LISTED RECORDS:
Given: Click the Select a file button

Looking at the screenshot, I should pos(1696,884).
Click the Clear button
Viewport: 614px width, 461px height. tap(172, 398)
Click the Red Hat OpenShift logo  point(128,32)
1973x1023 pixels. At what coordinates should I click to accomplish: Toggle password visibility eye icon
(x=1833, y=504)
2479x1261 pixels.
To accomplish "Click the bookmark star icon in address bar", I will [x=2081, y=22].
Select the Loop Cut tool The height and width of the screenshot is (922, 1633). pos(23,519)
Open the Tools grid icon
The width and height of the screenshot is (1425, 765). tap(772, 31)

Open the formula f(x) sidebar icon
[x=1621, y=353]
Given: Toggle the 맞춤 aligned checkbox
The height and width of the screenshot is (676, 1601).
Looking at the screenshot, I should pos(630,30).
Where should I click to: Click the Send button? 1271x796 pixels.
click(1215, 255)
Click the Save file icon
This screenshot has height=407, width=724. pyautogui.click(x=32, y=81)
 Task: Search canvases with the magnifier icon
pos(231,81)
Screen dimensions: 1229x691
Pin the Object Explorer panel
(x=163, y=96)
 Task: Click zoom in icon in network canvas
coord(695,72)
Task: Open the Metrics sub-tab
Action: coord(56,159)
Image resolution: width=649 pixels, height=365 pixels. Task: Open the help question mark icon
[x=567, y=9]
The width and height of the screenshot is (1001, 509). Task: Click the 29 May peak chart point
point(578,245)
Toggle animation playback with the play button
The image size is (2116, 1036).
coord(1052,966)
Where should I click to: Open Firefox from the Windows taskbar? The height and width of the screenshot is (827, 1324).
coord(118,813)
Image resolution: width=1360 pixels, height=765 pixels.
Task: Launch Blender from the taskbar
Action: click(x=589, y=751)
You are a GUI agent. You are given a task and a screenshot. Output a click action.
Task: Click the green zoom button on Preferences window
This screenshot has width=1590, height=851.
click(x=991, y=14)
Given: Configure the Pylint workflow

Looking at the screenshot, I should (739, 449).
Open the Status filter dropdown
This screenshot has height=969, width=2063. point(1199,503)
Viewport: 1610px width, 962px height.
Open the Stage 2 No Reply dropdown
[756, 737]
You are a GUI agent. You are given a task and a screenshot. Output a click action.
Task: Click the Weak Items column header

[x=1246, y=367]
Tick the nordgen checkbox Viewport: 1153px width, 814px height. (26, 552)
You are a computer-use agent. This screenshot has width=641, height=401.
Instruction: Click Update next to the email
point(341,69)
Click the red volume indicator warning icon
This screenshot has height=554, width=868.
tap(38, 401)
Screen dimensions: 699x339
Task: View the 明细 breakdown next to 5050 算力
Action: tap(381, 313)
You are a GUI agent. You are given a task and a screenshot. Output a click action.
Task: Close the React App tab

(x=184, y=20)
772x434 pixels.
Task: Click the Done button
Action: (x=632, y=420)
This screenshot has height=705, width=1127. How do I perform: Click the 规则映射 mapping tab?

EXERCISE INSTRUCTIONS:
Among the entries, find each line that includes the string "checkbox" and copy it.

SOLUTION FOR THIS TASK:
Given: Toggle the 맞춤 aligned checkbox
Tick the nordgen checkbox Viewport: 1153px width, 814px height. (26, 552)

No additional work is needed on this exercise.